Despite the lukewarm critical reception to his two excellent mid-2000s films, The Life Aquatic with Steve Zissou and The Darjeeling Limited, Anderson’s career has been on somewhat of an upward swing over the past decade. Moonrise Kingdom (2012) was in competition for the coveted Palme D’or award at the Cannes film festival and The Grand Budapest Hotel (2014) was honoured with an Oscar nomination for best picture.

His original circle of on and off-screen collaborators – Murray, Wilson, writing partner Roman Coppola and the cinematographer Robert Yeoman – still remain. But with each film, Anderson widens his circle, drawing in up-and-comers such as Maya Hawke and Timothée Chalamet, as well as established stars like Bruce Willis and Ralph Fiennes.

The work of Wes Anderson is distinct in its look, feel and sound. There is something about this that has made his style so appealing to TikTok creators over his many other acclaimed contemporaries, such as Paul Thomas Anderson or Noah Baumbach.
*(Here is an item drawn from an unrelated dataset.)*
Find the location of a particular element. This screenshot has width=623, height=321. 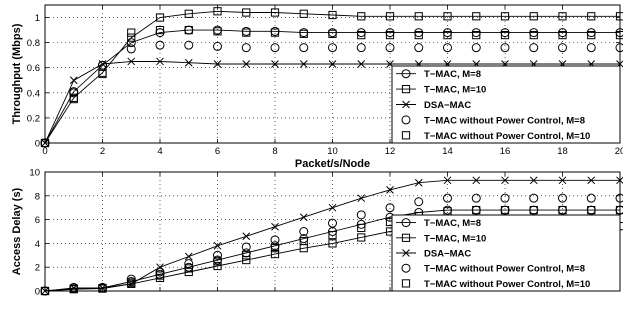

y-tick-label: 4 is located at coordinates (38, 244).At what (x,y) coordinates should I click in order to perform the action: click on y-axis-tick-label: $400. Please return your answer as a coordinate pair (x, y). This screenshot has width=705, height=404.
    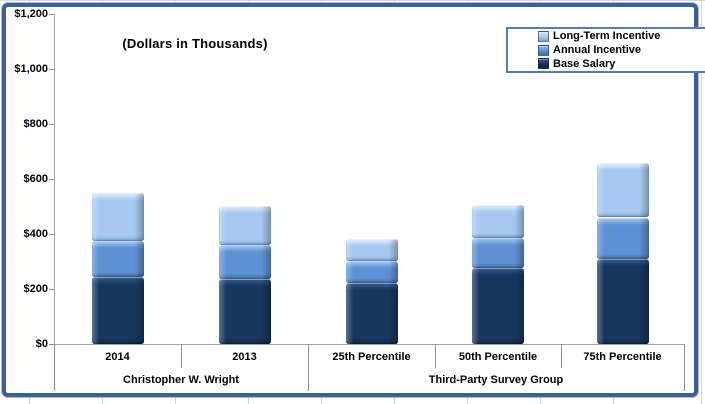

Anderson’s films look unlike almost anything being released today. The shots are often (but not always) static, with characters and objects positioned centrally, creating a heightened sense of symmetry and mathematical precision.

The colour palette of his films tends to be exaggerated. Think the lush reds of the Budapest Hotel’s interior or the vibrant underwater seascapes from The Life Aquatic.
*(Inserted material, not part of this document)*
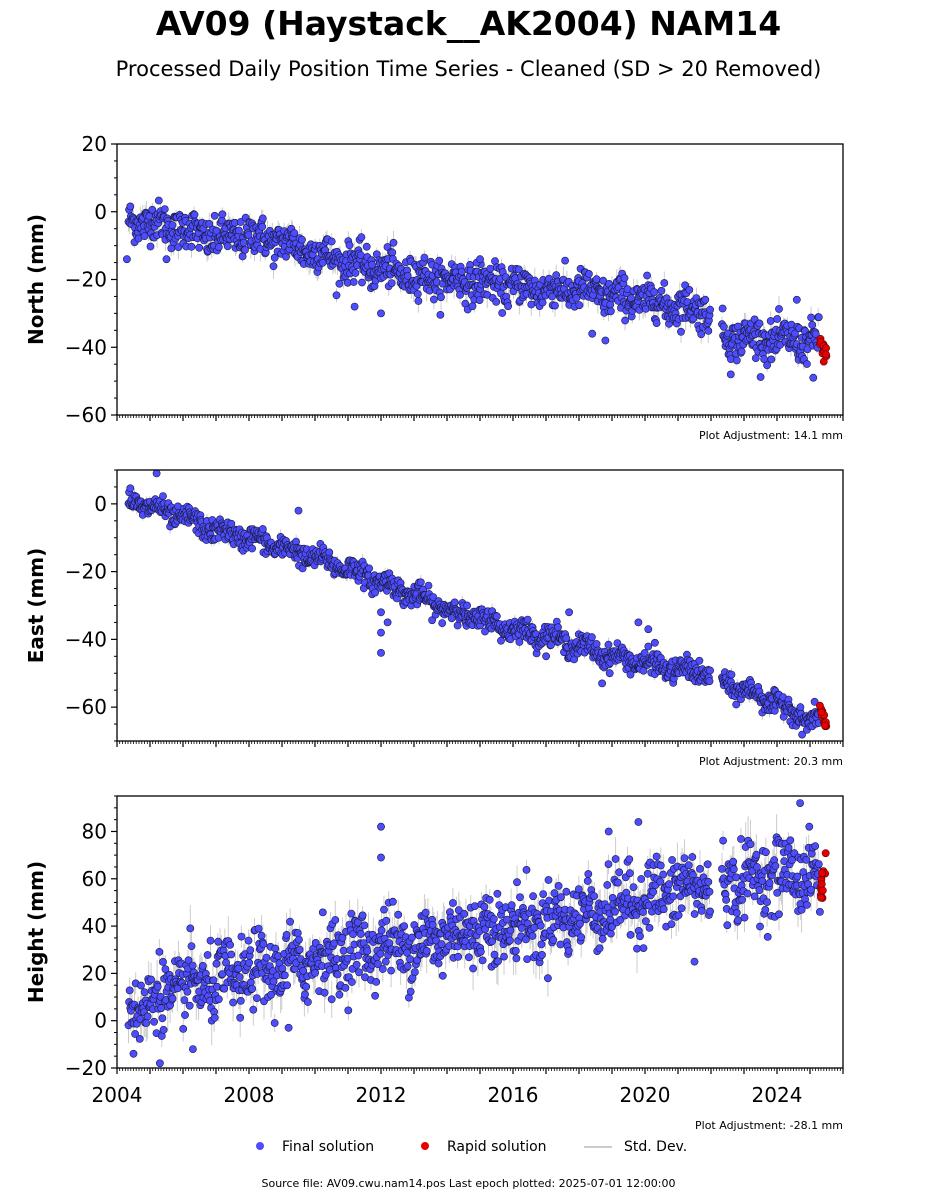  What do you see at coordinates (468, 24) in the screenshot?
I see `chart-title: AV09 (Haystack__AK2004) NAM14` at bounding box center [468, 24].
Actions and gestures are regularly performed towards the camera in a highly organised tableau. His films frequently feature slow motion sequences, which are often accompanied by musical deep cuts of popular European rock and pop acts from the 1960s and 1970s.

These elements create a fantastical, often childlike atmosphere to the worlds he creates. The film academic James MacDowell has noted that Anderson’s films encourage “a sense of wonder at a childlike aesthetic of the orderly and the miniature”. This sense is intensified by the fact that many of his films include or revolve around either children or immature adult characters.
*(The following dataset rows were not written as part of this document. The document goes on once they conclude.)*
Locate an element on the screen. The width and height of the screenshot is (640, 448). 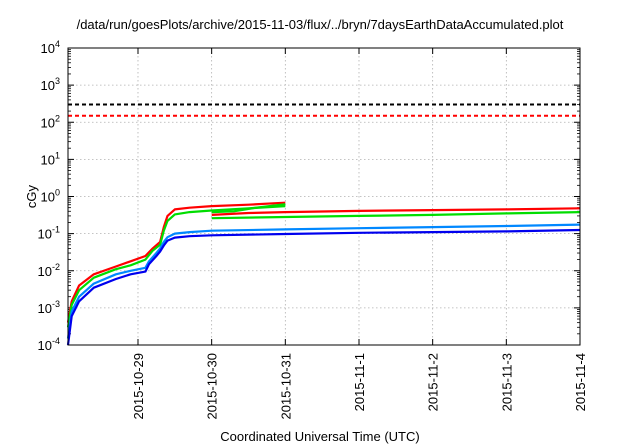
y-tick-label: 10⁴ is located at coordinates (50, 48).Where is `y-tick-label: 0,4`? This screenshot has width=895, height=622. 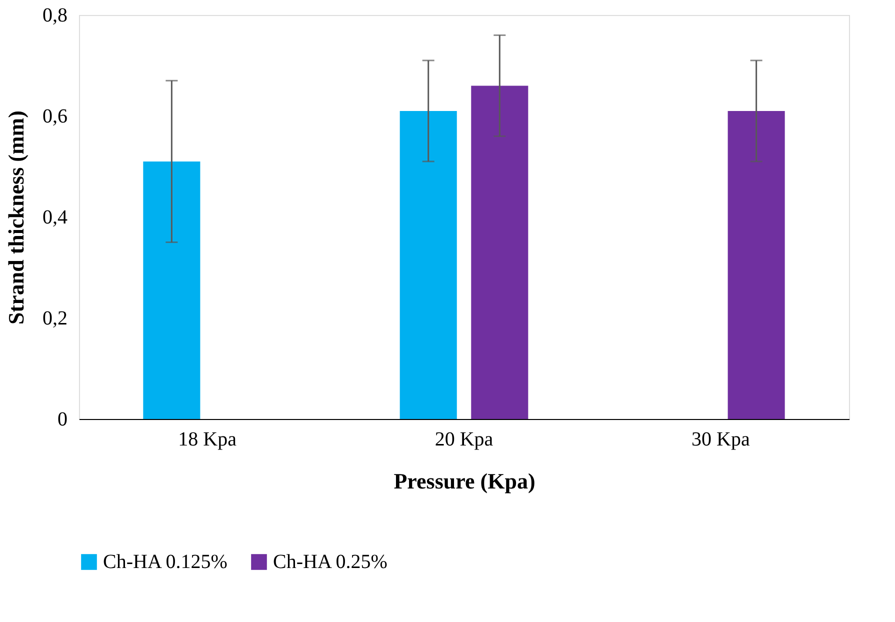 y-tick-label: 0,4 is located at coordinates (55, 217).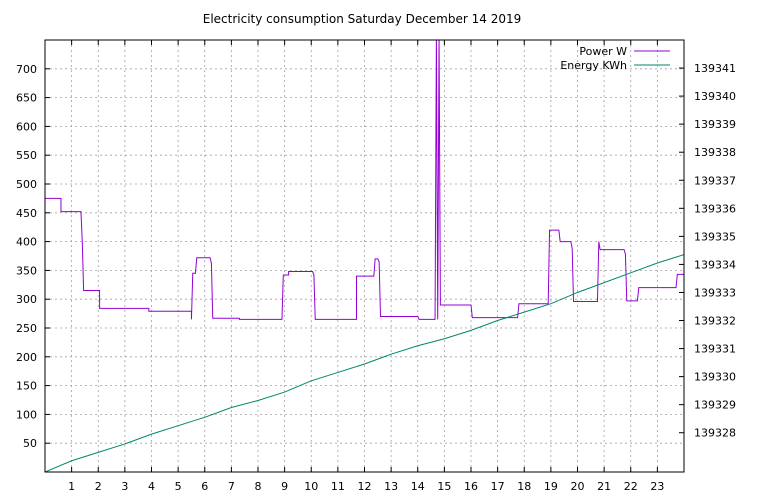 This screenshot has height=500, width=768. Describe the element at coordinates (26, 242) in the screenshot. I see `y-tick-label: 400` at that location.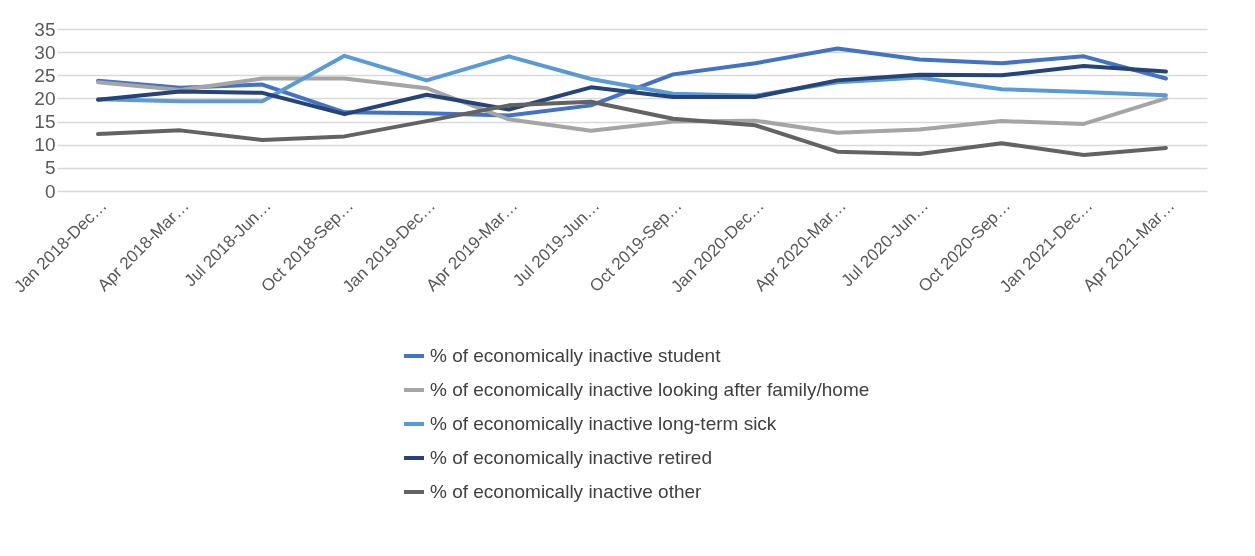 This screenshot has height=556, width=1255. Describe the element at coordinates (566, 492) in the screenshot. I see `legend-label: % of economically inactive other` at that location.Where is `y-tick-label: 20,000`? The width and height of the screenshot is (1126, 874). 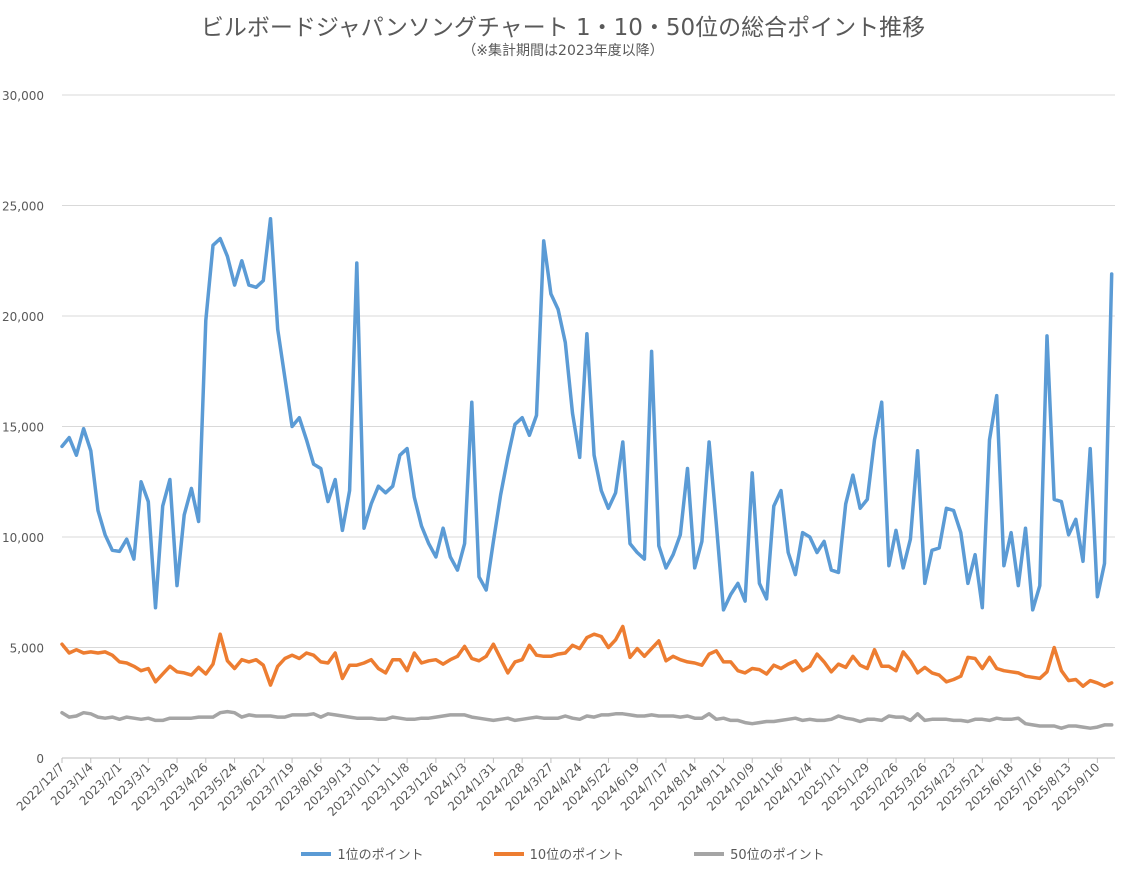 y-tick-label: 20,000 is located at coordinates (23, 317).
Most importantly, this style has remained more or less consistent since the start of his career. This isn’t something he’s adopted for one film, but is instead a recurring and expected feature of each film he directs.

Though he rarely provides a cameo appearance à la Alfred Hitchcock, Anderson’s fingerprints are all over his work and recognisable even to casual viewers.

A natural TikTok aesthetic

For TikTok users, and online content creators more broadly, a recognisable personality or style is important currency. If choosing to imitate the style of a director, who better than one whose work is also immediately recognisable?

It also makes sense that Anderson’s recent films resonate with the younger TikTok demographic, many of whom make fan edits (amateur and unofficial film footage of celebrities taken by a fan) of actors featured in his movies, such as Chalamet.

TikTok isn’t the first video-focused social media platform, just the most recent. But it crucially allows users not just to tweet or post about Anderson’s style, or share photographs which mimic his aesthetic, but fully imitate the style of his films in a short-form audio-visual medium.

These Anderson-style TikToks may not fully engage with the tonal complexities of his feature-length work, but are able to easily imitate their visual style at a basic level.

Like all online trends, the longevity of this current fascination with Anderson’s style remains to be seen. This trend comes just ahead of the release of his latest feature, Asteroid City, a sci-fi comedy set in a fictional US desert town.

It’s been given a prime slot in this summer’s release schedule and stars Anderson’s most dizzingly eclectic ensemble yet – Tom Hanks, Scarlett Johannsson, Ed Norton and Margot Robbie are just a few of the 21 names adorning the film’s poster. With this film’s imminent release, the attraction to his work shows no immediate signs of slowing.